### Exercise goal
Your task is to return all of the entries below exactly, leaving out each picture.

[Stored items]
|---|

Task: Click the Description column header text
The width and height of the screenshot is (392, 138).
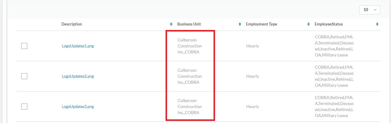Action: click(72, 24)
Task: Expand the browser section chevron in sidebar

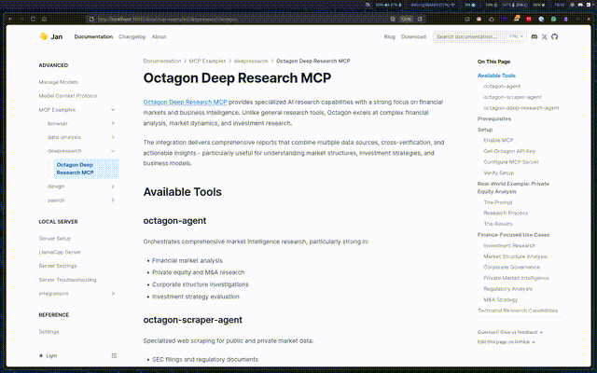Action: (113, 123)
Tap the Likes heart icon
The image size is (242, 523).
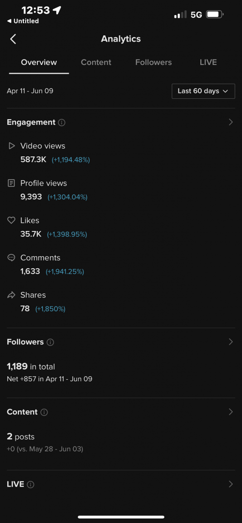(11, 220)
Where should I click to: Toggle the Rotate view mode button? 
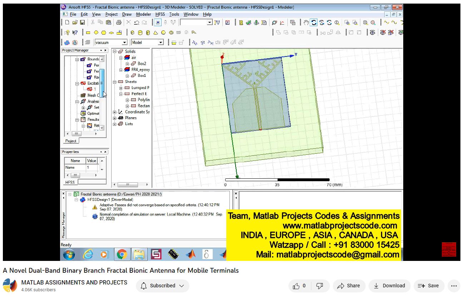click(314, 23)
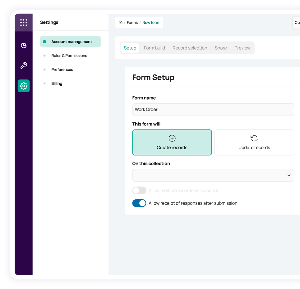Open the Preview tab

pyautogui.click(x=242, y=48)
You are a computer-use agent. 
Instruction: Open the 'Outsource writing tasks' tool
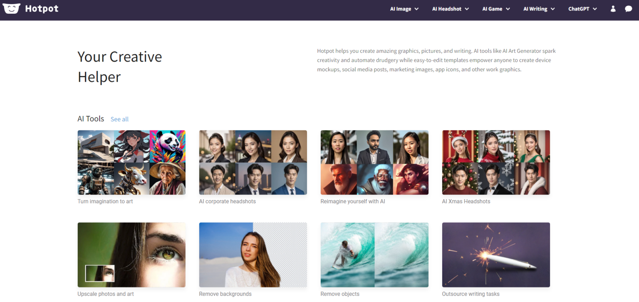(x=496, y=255)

|---|

### Task solution
Task: Click the Description column header text
The width and height of the screenshot is (392, 138).
Action: click(72, 24)
Task: Expand the browser section chevron in sidebar

Action: (113, 123)
Tap the Likes heart icon
The image size is (242, 523).
(11, 220)
Where should I click to: Toggle the Rotate view mode button? 
click(314, 23)
Open the Preview tab

pyautogui.click(x=242, y=48)
You are a computer-use agent. 
Instruction: Open the 'Outsource writing tasks' tool
(x=496, y=255)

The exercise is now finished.